Friday, May 29, 2009

Wonderful, awesome DH bought me an iTouch for my birthday yesterday! And he was even nice enough to give it to me early since my birthday is not till next Wednesday. It is so shiny and new and I love it! Although we still need to get the following:

A case
A wireless router
A cable to hook it up in the car

Because...a couple of weeks ago we were at this Mexican place and the same wonderful, awesome DH left the car unlocked. And we suspect that while we were eating someone working at the restaurant went outside and stole both our brand new phones (and mine was purple! the shame), my iPod and the cable connector cord.
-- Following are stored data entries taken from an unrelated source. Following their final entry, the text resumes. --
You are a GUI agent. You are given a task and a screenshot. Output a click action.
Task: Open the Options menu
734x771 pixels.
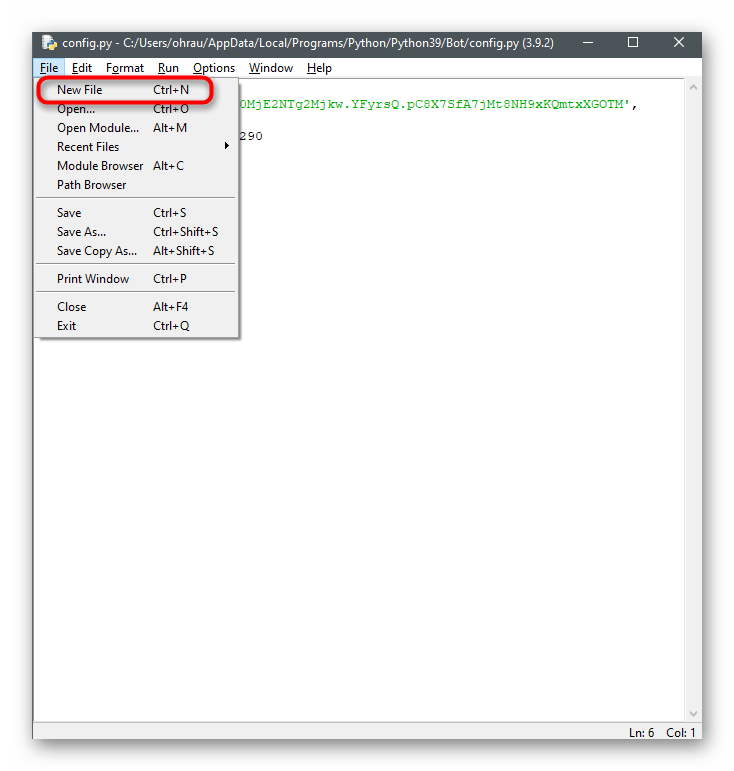[214, 68]
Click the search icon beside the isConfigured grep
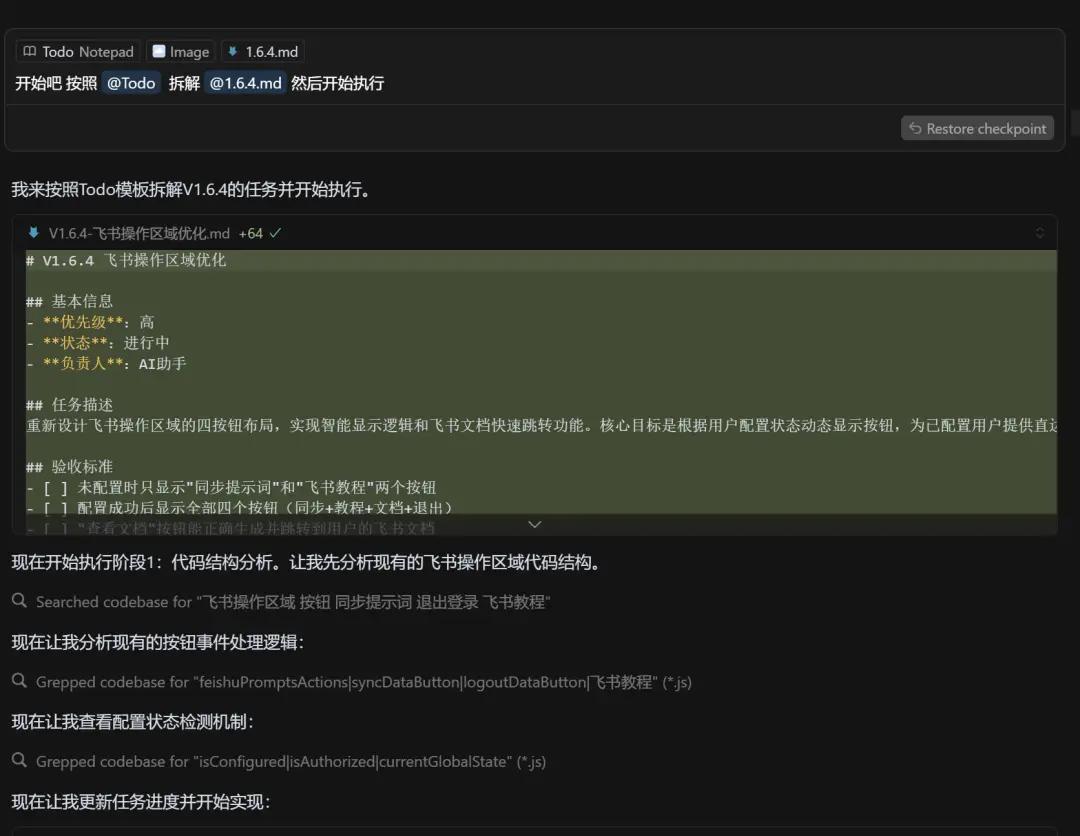This screenshot has height=836, width=1080. pos(19,761)
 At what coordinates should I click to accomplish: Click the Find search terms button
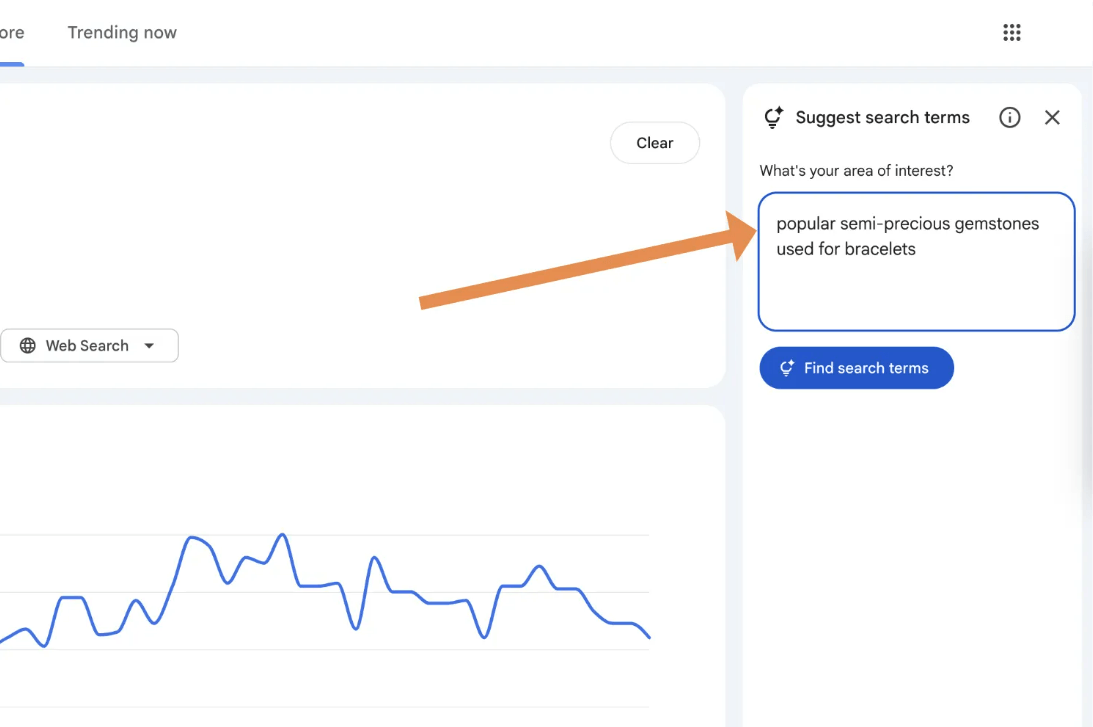coord(856,368)
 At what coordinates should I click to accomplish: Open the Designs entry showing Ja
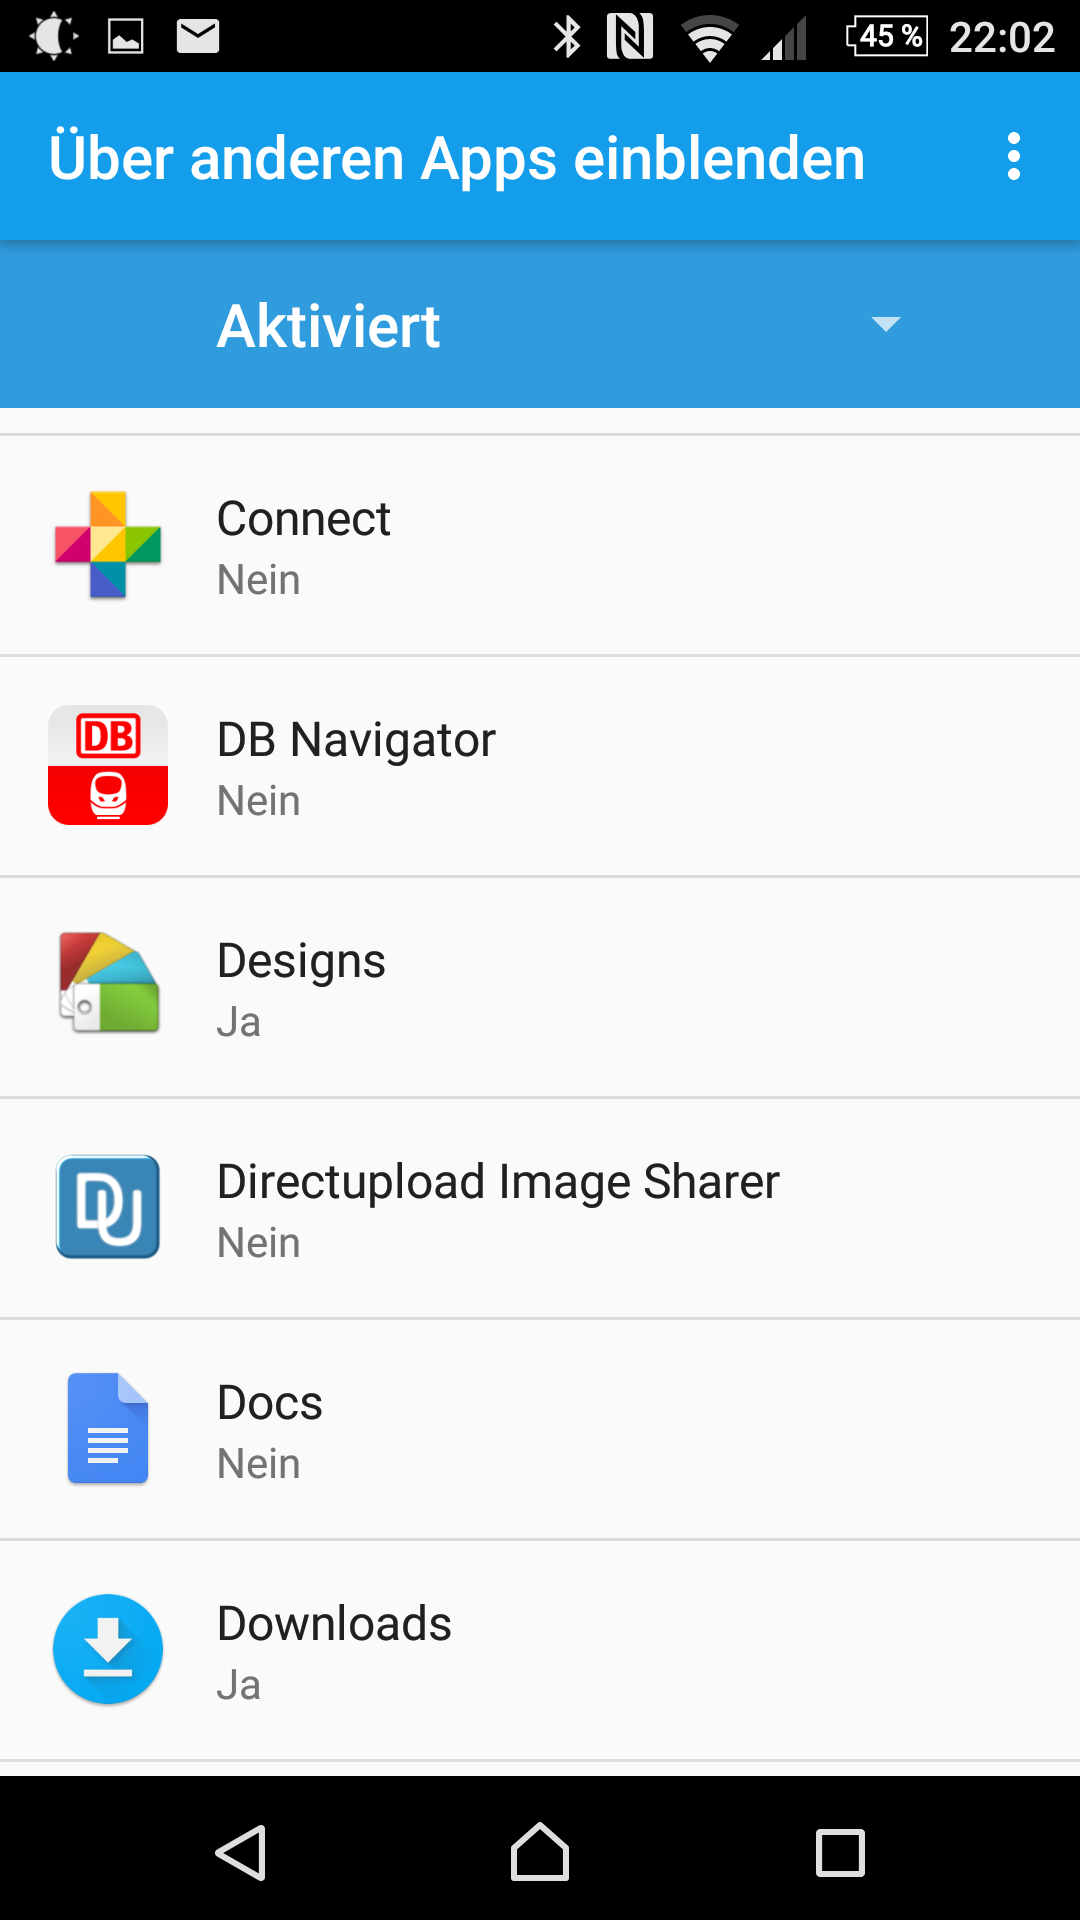pos(540,987)
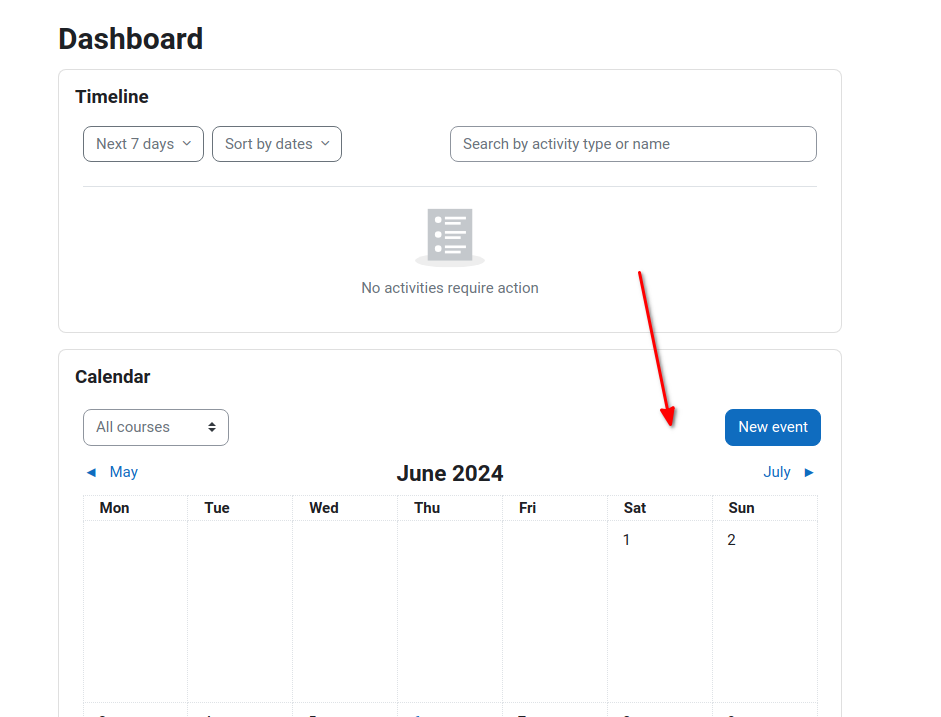Open the Sort by dates dropdown
The width and height of the screenshot is (941, 717).
[x=277, y=144]
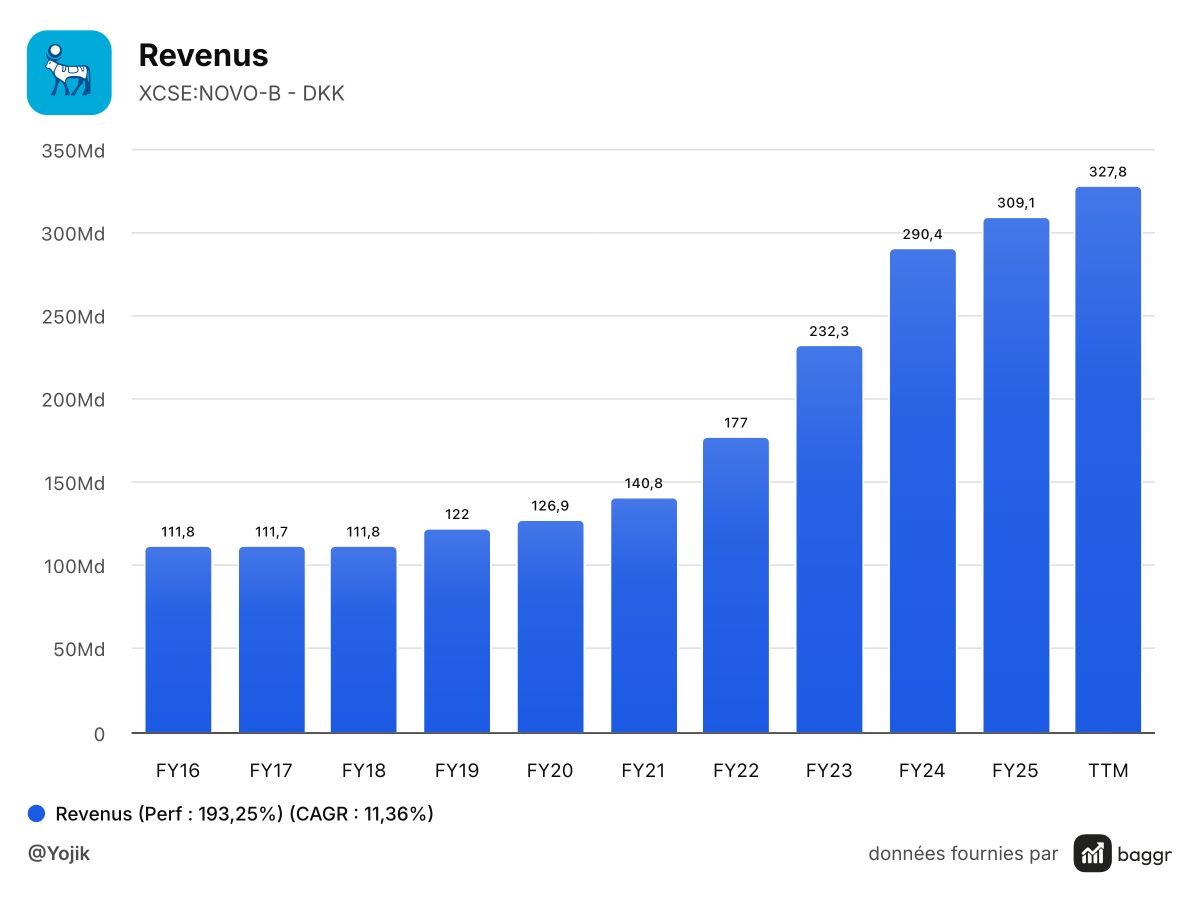Click the 327,8 value label
Screen dimensions: 1200x900
coord(1108,172)
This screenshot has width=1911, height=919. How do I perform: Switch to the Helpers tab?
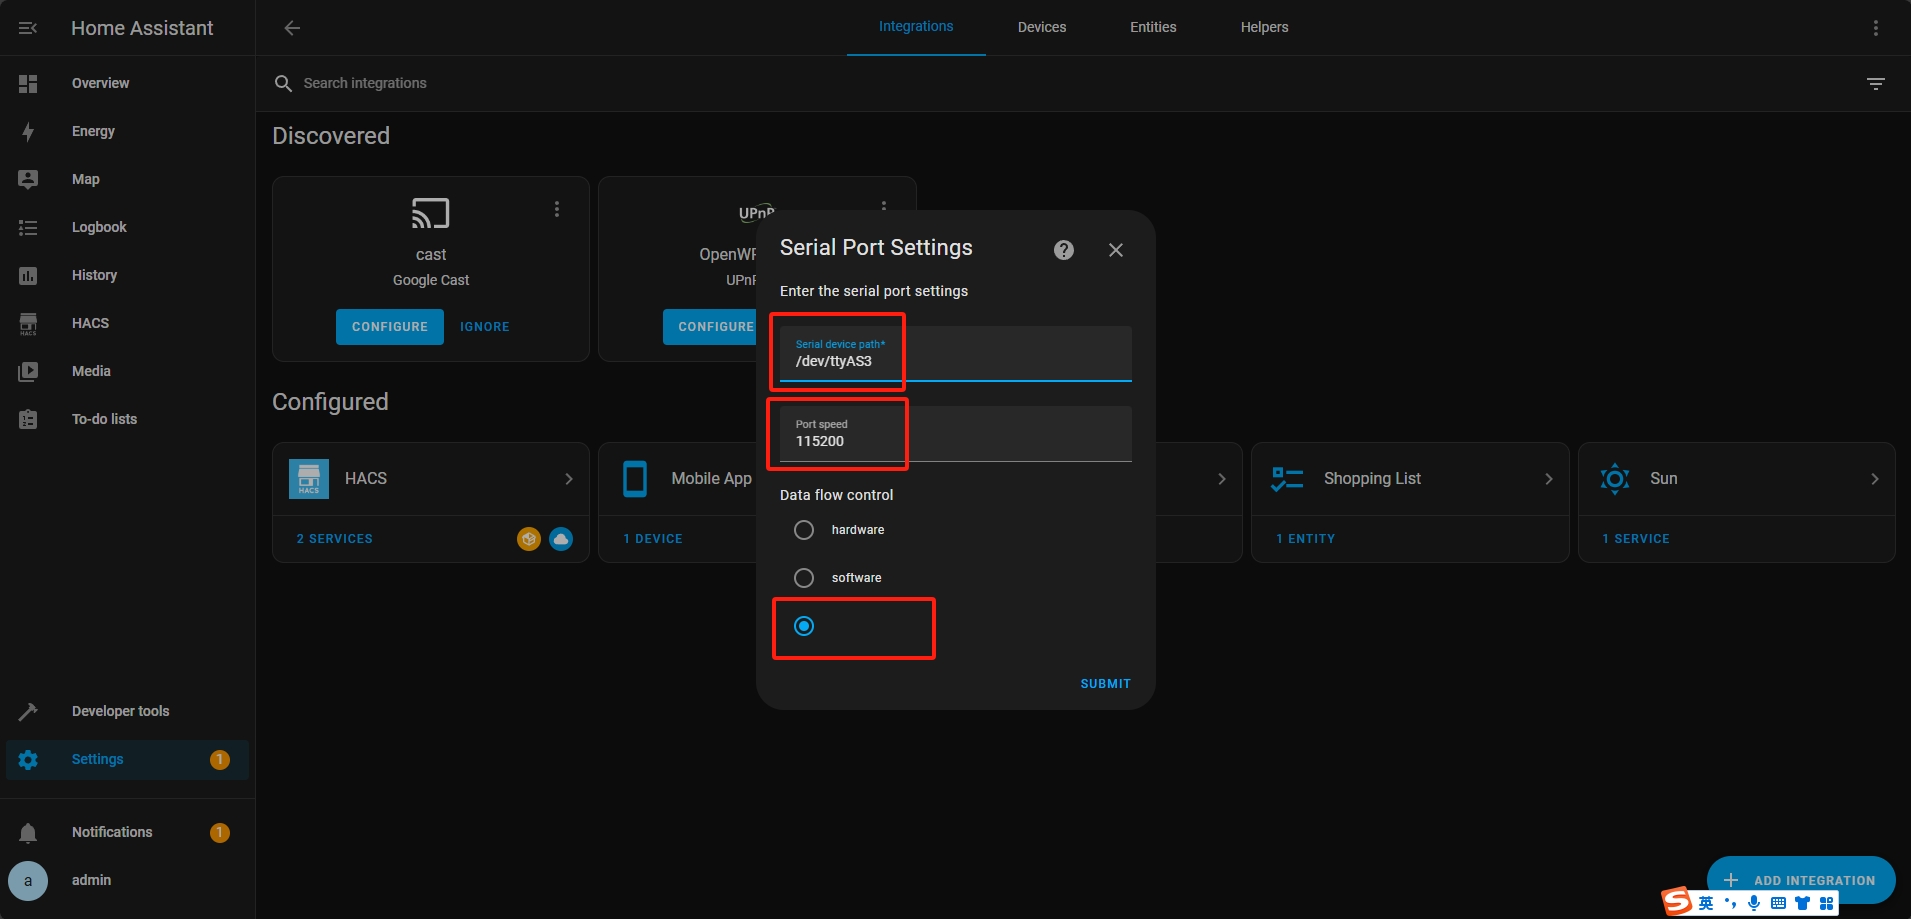pos(1264,27)
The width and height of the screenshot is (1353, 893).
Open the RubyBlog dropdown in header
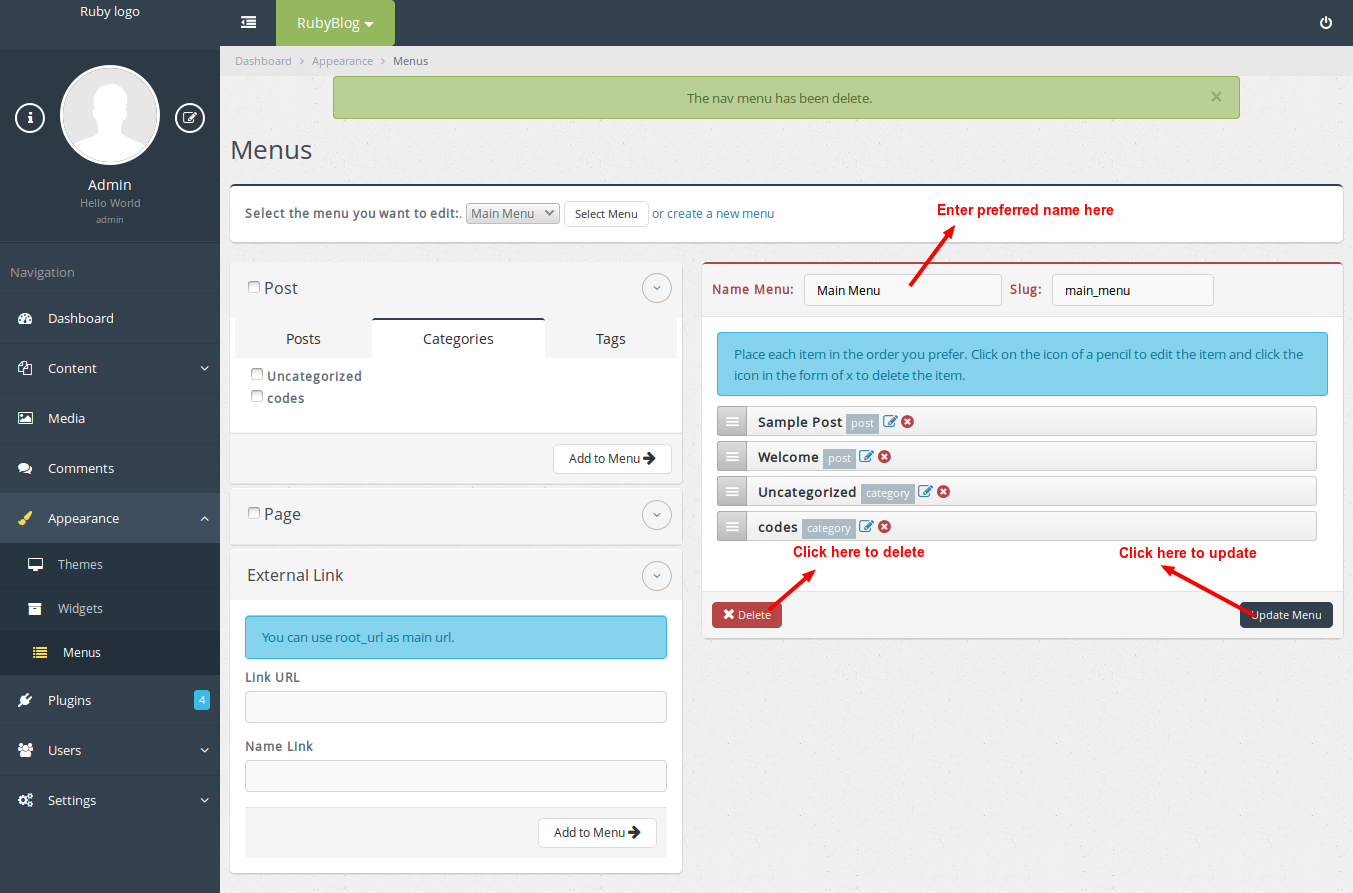[x=335, y=23]

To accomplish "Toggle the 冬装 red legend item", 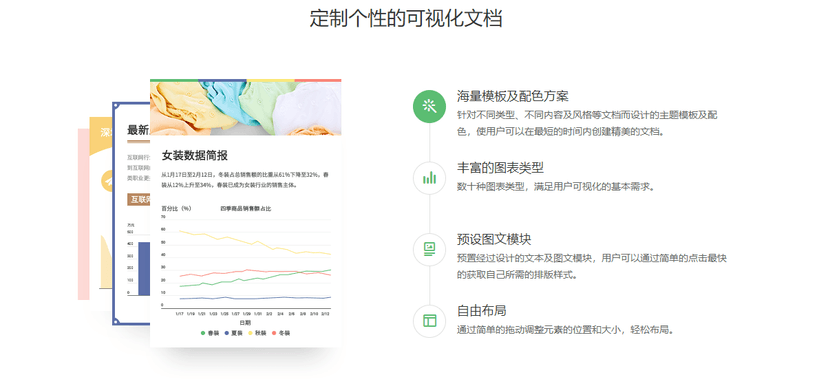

Yeah. Not a fun day. So we have to use our old phones till our T-Mobile contract is up and then I begged DH to buy me an iTouch. Well, not really begged, more asked and he said yes! And that leads us all to today. With my pretty iTouch. Can you tell I'm just a little excited? It is the small things that amuse me, I swear.

Anyways, tonight we are supposed to go to a friend's birthday party. A friend who will be 25 I think? I probably should know this. And her mom is giving her a birthday party, with pizza. Uhm. This friend loves to be the center of attention though and there are about a million people going. Which means socializing and ugh...I'm so tired. I just want to go home, put on my pj's, play with my iTouch and maybe watch a movie or something. Instead I'll be dressed up (blah), eating free food (only good part), having to socialize (blah, blah) with people who will be getting drunk out of their minds. Which we will not be doing because A. Not interested and B. Who wants to spend hard earned cash on alcohol when we have it at home and there is so many other better things to buy with our money? And end rant. Sorry. I just really love my pj's...and my iTouch.

Thursday, May 28, 2009

Dr. Seuss Nursery

Ok, I feel like I've only been talking negatively about this whole baby thing. So I have to add a side note today. The bedding that I absolutely adore and want when we put together a nursery:


Dr. Seuss!!! I absolutely love Dr. Seuss. My dad taught me to read on Green Eggs and Ham and this would be perfect. Even DH loves it. I know the colors are kind of boyish but I think it would work for a girl too!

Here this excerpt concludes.